Effect of mass of 111In-benzyl-EDTA monoclonal antibody on hepatic uptake and processing in mice

Abstract

In patients, the pharmacokinetic behavior of murine monoclonal antibodies has been observed to vary with the amount of antibody administered. It has been suggested that this reflects human recognition of the foreign mouse protein. We have found that the amount of antibody administered also influenced pharmacokinetic behavior when murine monoclonal antibody was administered to mice. p-Isothiocyanatobenzyl-EDTA, a new chelator which forms complexes with 111In that are stable in vivo, was conjugated to Lym-1, a murine anti-Burkitt's lymphoma monoclonal antibody. The pharmacokinetics of two doses (20 and 0.2 micrograms) of the 111In labeled radiopharmaceutical were studied in non-tumor bearing BALB/c mice. About 20% (0.04 microgram) of the 0.2-microgram dose, compared with 8% (1.6 micrograms) of the 20-micrograms dose, was found in the liver at 48 h after injection. Both doses demonstrated a biological half-life of approximately 120 h.
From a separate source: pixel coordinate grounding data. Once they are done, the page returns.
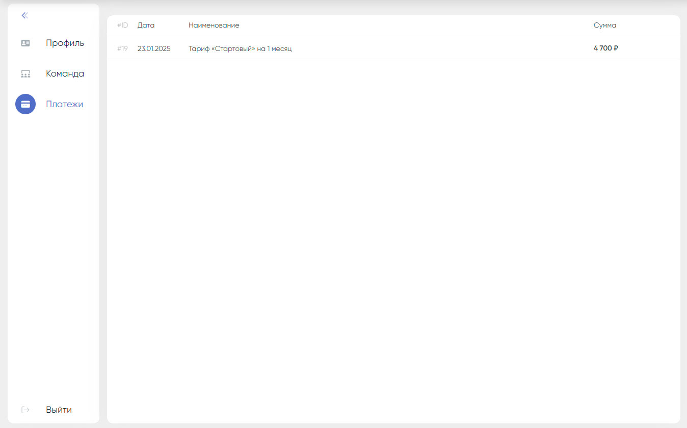687x428 pixels.
Task: Click the Сумма column header
Action: 604,26
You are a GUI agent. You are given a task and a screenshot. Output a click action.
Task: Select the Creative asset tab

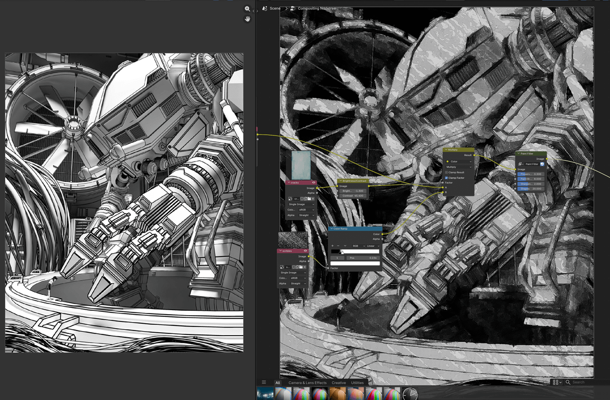pos(338,382)
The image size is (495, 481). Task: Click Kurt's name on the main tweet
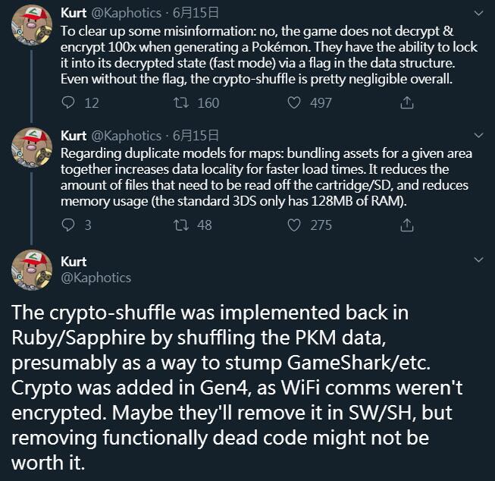(x=74, y=262)
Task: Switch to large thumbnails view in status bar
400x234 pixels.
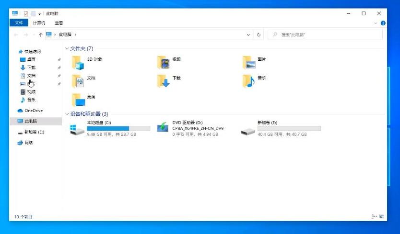Action: tap(383, 217)
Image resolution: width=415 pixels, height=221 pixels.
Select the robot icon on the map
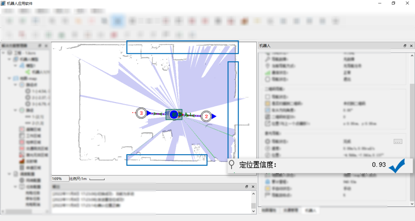coord(174,114)
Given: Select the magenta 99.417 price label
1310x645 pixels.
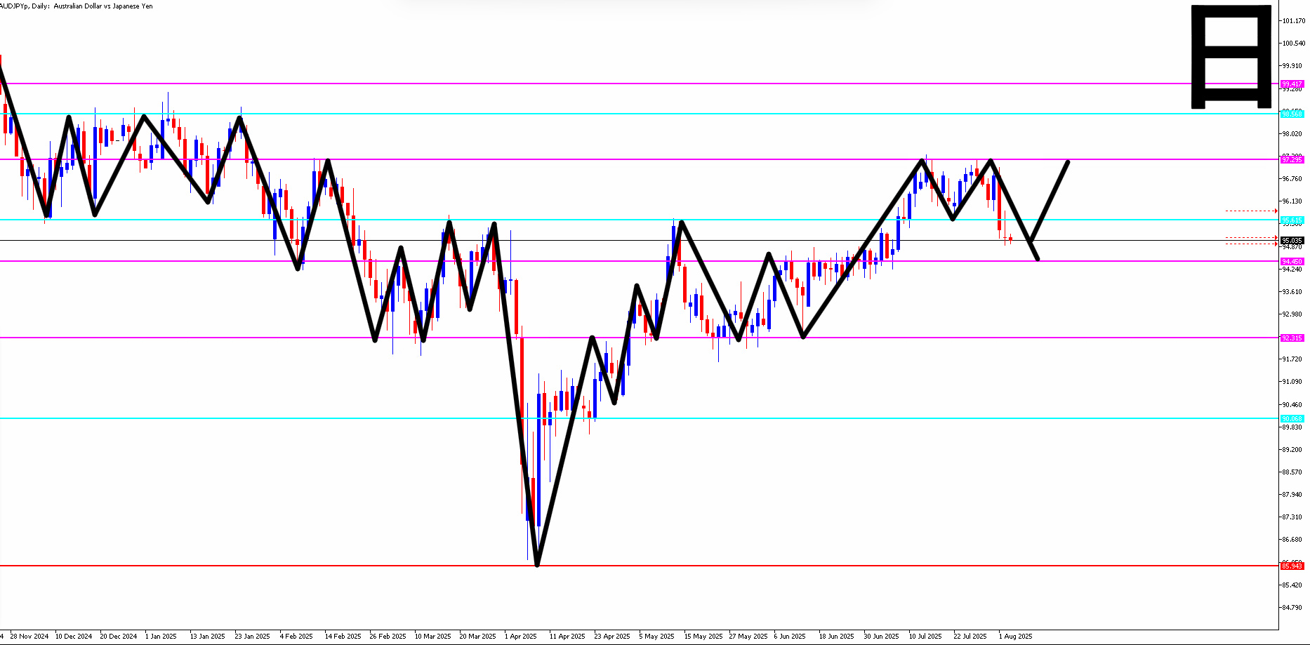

At least 75% of the 111In was excreted by the kidneys, and essentially all 111In in the urine remained chelated by the EDTA portion of p-isothiocyanatobenzyl-EDTA. From these observations of a dose dependent uptake of this radiopharmaceutical by the liver we conclude that there is a recognition phenomenon in mice for this murine monoclonal antibody.